**Work item**
Every entry that follows should be written out again exactly.

**Data excerpts**
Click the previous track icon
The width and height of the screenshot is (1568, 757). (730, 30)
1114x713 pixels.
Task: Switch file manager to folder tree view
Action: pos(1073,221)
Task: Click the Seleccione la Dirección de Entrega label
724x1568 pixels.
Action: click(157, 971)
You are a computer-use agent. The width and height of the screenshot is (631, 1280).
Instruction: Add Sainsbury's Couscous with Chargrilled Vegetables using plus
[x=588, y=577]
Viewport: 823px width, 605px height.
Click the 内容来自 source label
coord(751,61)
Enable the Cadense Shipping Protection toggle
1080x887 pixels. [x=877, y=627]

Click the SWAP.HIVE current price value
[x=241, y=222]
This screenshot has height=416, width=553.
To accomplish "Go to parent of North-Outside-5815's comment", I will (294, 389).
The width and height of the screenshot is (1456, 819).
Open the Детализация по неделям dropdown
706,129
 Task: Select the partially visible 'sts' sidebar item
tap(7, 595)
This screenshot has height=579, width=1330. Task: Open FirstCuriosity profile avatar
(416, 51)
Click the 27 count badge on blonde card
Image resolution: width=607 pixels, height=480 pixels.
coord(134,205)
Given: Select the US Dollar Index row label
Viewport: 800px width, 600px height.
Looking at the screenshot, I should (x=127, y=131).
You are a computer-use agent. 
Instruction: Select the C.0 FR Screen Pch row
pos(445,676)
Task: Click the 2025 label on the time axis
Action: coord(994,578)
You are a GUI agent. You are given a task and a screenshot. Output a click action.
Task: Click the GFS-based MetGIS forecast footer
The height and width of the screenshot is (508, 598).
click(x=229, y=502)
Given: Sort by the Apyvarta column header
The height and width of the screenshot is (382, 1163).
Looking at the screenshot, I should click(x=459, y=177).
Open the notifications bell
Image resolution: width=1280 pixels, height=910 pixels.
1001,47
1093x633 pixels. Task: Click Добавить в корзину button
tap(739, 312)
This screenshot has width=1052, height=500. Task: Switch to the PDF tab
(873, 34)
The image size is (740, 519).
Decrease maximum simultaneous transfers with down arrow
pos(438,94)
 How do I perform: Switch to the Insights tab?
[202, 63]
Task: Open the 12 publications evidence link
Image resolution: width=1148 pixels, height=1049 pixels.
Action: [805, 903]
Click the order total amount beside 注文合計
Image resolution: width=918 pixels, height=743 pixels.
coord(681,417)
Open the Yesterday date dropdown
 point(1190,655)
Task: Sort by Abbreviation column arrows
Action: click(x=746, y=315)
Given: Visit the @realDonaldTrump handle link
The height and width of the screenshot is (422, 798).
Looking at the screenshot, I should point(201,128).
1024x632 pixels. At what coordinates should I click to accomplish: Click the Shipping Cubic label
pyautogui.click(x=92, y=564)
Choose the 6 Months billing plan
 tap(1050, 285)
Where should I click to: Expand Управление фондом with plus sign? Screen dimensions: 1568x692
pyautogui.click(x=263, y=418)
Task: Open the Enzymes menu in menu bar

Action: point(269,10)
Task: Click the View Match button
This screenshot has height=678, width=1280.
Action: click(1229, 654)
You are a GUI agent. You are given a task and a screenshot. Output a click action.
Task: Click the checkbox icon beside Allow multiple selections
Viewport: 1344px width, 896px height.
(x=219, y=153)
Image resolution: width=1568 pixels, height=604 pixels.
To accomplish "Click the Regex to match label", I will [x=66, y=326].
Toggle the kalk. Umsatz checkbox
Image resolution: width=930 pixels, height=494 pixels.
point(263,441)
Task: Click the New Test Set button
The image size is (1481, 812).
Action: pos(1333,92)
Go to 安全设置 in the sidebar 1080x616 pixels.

**Your response**
Click the previous track icon
The width and height of the screenshot is (1568, 757). (730, 30)
1114x713 pixels.
Task: Switch file manager to folder tree view
Action: pos(1073,221)
Task: Click the Seleccione la Dirección de Entrega label
724x1568 pixels.
Action: click(157, 971)
You are a computer-use agent. The width and height of the screenshot is (631, 1280).
Instruction: Add Sainsbury's Couscous with Chargrilled Vegetables using plus
[x=588, y=577]
Viewport: 823px width, 605px height.
Click the 内容来自 source label
coord(751,61)
Enable the Cadense Shipping Protection toggle
1080x887 pixels. [x=877, y=627]

Click the SWAP.HIVE current price value
[x=241, y=222]
This screenshot has height=416, width=553.
To accomplish "Go to parent of North-Outside-5815's comment", I will (294, 389).
The width and height of the screenshot is (1456, 819).
Open the Детализация по неделям dropdown
706,129
 Task: Select the partially visible 'sts' sidebar item
tap(7, 595)
This screenshot has height=579, width=1330. Task: Open FirstCuriosity profile avatar
(416, 51)
Click the 27 count badge on blonde card
Image resolution: width=607 pixels, height=480 pixels.
coord(134,205)
Given: Select the US Dollar Index row label
Viewport: 800px width, 600px height.
Looking at the screenshot, I should (x=127, y=131).
You are a computer-use agent. 
Instruction: Select the C.0 FR Screen Pch row
pos(445,676)
Task: Click the 2025 label on the time axis
Action: coord(994,578)
You are a GUI agent. You are given a task and a screenshot. Output a click action.
Task: Click the GFS-based MetGIS forecast footer
The height and width of the screenshot is (508, 598).
click(x=229, y=502)
Given: Sort by the Apyvarta column header
The height and width of the screenshot is (382, 1163).
Looking at the screenshot, I should click(x=459, y=177).
Open the notifications bell
Image resolution: width=1280 pixels, height=910 pixels.
1001,47
1093x633 pixels. Task: Click Добавить в корзину button
tap(739, 312)
This screenshot has width=1052, height=500. Task: Switch to the PDF tab
(873, 34)
The image size is (740, 519).
Decrease maximum simultaneous transfers with down arrow
pos(438,94)
 How do I perform: Switch to the Insights tab?
[202, 63]
Task: Open the 12 publications evidence link
Image resolution: width=1148 pixels, height=1049 pixels.
Action: [805, 903]
Click the order total amount beside 注文合計
Image resolution: width=918 pixels, height=743 pixels.
coord(681,417)
Open the Yesterday date dropdown
 point(1190,655)
Task: Sort by Abbreviation column arrows
Action: click(x=746, y=315)
Given: Visit the @realDonaldTrump handle link
The height and width of the screenshot is (422, 798).
Looking at the screenshot, I should point(201,128).
1024x632 pixels. At what coordinates should I click to accomplish: Click the Shipping Cubic label
pyautogui.click(x=92, y=564)
Choose the 6 Months billing plan
 tap(1050, 285)
Where should I click to: Expand Управление фондом with plus sign? Screen dimensions: 1568x692
pyautogui.click(x=263, y=418)
Task: Open the Enzymes menu in menu bar

Action: point(269,10)
Task: Click the View Match button
This screenshot has height=678, width=1280.
Action: click(1229, 654)
You are a GUI agent. You are given a task and a screenshot. Output a click action.
Task: Click the checkbox icon beside Allow multiple selections
Viewport: 1344px width, 896px height.
(x=219, y=153)
Image resolution: width=1568 pixels, height=604 pixels.
To accomplish "Click the Regex to match label", I will [x=66, y=326].
Toggle the kalk. Umsatz checkbox
Image resolution: width=930 pixels, height=494 pixels.
point(263,441)
Task: Click the New Test Set button
The image size is (1481, 812).
Action: pos(1333,92)
Go to 安全设置 in the sidebar 1080x616 pixels.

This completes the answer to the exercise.